How do hydrophytes transpire?
- Transpiration is the loss of water vapour from the surfaces of the leaves - but water will not evapourate into water or into air that has a high humidity.
- If water cannot leave the plant, then the transpiration stream stops and the plant cannot transport mineral ions up to the leaves.
- Many plants contain specialised structures at the tips or margins of their leaves called hydathodes.
- These structures can release water droplets which may then evapourate from the leaf surface.
- Translocation occurs in the phloem, and is the movement of assimilates throughout the plant.
- Assimilates are substances made by the plant, using substances absorbed from the environment.
- These include sugars (mainly transported in sucrose) and amino acids.
- A part of the plant that loads assimilates into the phloem sieve tubes is called a source.
- A part of the plant that removes assimilates from the phloem sieve tubes is called a sink.
- Sucrose is loaded into the sieve tubes by an active process. This involves the use of energy from ATP in companion cells.
- The energy is used to actively transport H+ out of the companion cells, increasing the conc of outside the cell and decrease their conc on the outside, causing a concentration gradient.

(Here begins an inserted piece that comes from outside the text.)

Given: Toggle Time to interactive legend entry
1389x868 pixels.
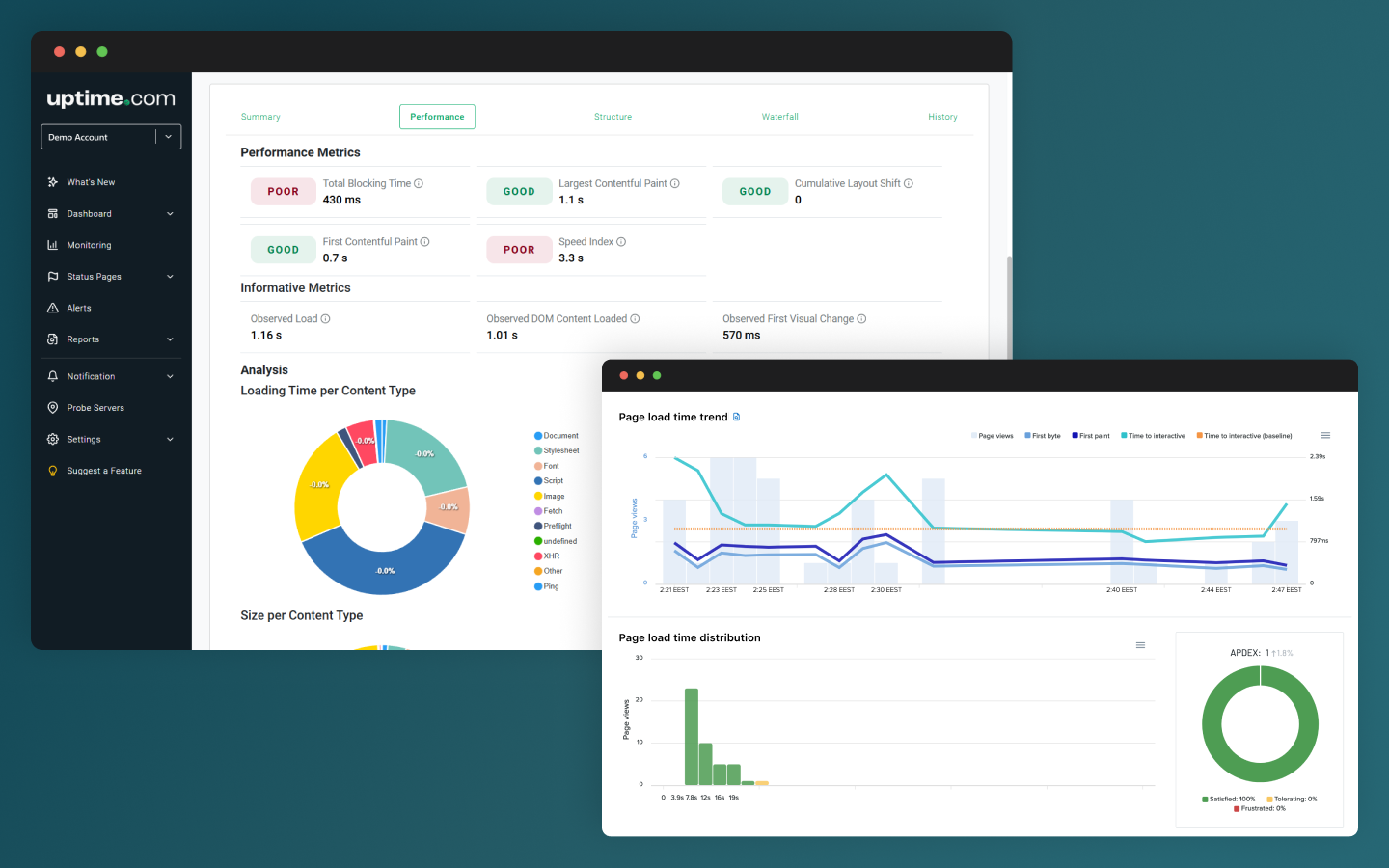Looking at the screenshot, I should point(1153,436).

- The H+ diffuse back into the companion cells through special cotransporter proteins.These proteins only allow movement of the H+ into the cell if they are accompanied by sucrose molecules. This is known as cotransport.

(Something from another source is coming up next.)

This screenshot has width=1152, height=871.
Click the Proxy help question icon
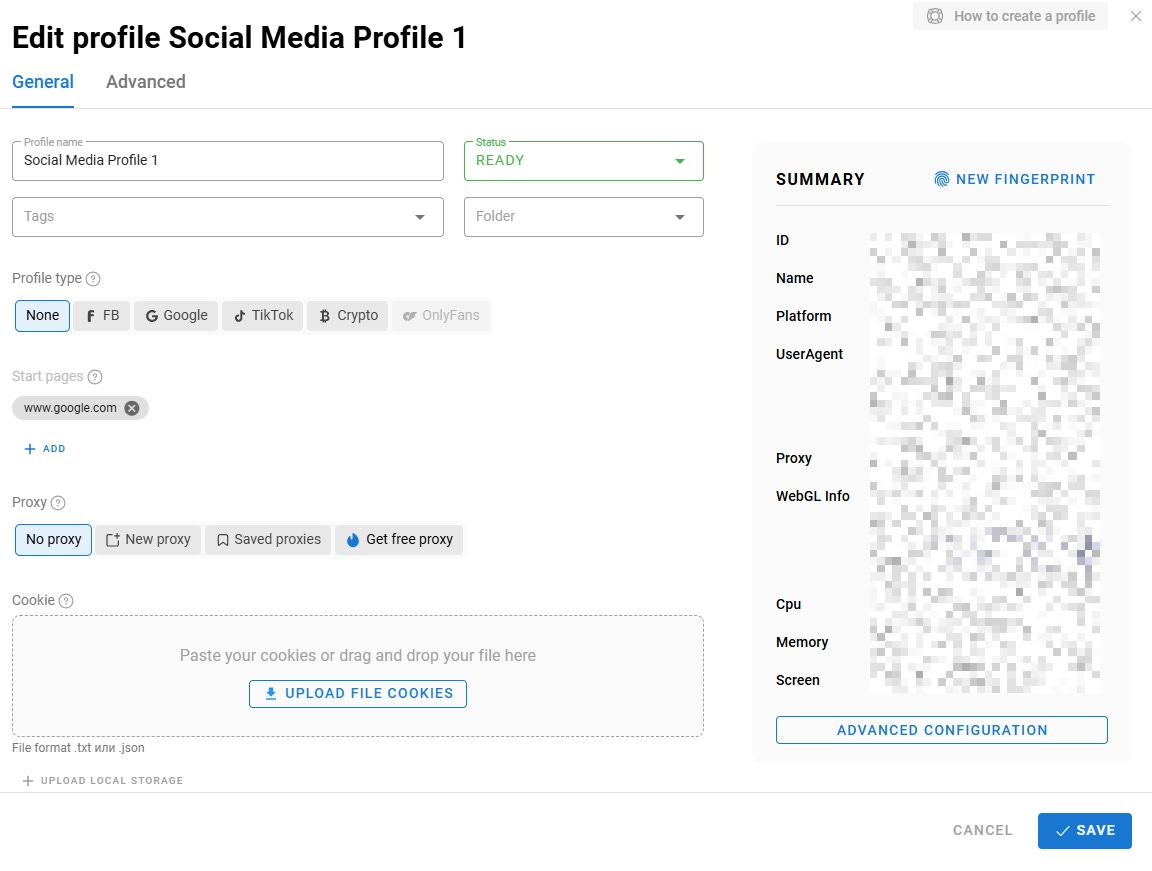58,503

- It is also known as secondary active transport , as it results from active transport of the H+ out of the cell and moves sucrose against its conc gradient.
- As the conc of sucrose in the companion cell increases, it can diffuse through the plasmodesmata into the sieve tube.
Movement of sucrose
- Movement of sucrose along the phloem is by mass flow.
- A solution of sucrose, amino acids and other assimilates flows along the tube.
- The solution is called sap, and it can be made to flow either up or down the plant as required.
- The flow is caused by a difference in hydrostatic pressure between the two ends of the tube, which produce a pressure gradient.
- Water enters the tube at the source, increasing the pressure, and it leaves the tube at the sink, reducing the pressure.
- Therefore the sap flows from the source to the sink.
- Sucrose entering the sieve tube element makes the water potential inside the sieve tube more negative.
- As a result, water molecules move into the sieve-tube element by osmosis from the surrounding tissues.
- This increases the hydrostatic pressure in the sieve tube at the source.
- A source is any part of the plant that loads sucrose into the sieve tube, e.g. the leaf.
- A sink is anywhere that removes sucrose from the phloem sieve tubes.
- The sucrose could be used for respiration and growth in a meristem, or it could be converted into starch for storage in a root.
- Where sucrose is being used in cells, it can diffuse out of the sieve tube via the plasmodesmata.
- It may also be removed by active transport.
- The removal of sucrose from the sap makes the water potential less negative, so that water moves out of the sieve tube into the surrounding cells.
- This reduces the hydrostatic pressure in the phloem at the sink.
Along the phloem
- Water entering the sieve tube at the source increases the hydrostatic pressure.
- Water leaving the sieve tube at the sink reduces the hydrostatic pressure.
- Therefore a pressure gradient is set up along the sieve tube, and the sap flows from higher pressure to lower pressure.
- This could be in either direction, depending upon where sucrose is being produced and where it is needed.
- It is even possible that sap could be flowing in opposite directions in different sieve tubes at the same time.
- Since the sap in one tube is all moving in the same direction, this is mass flow.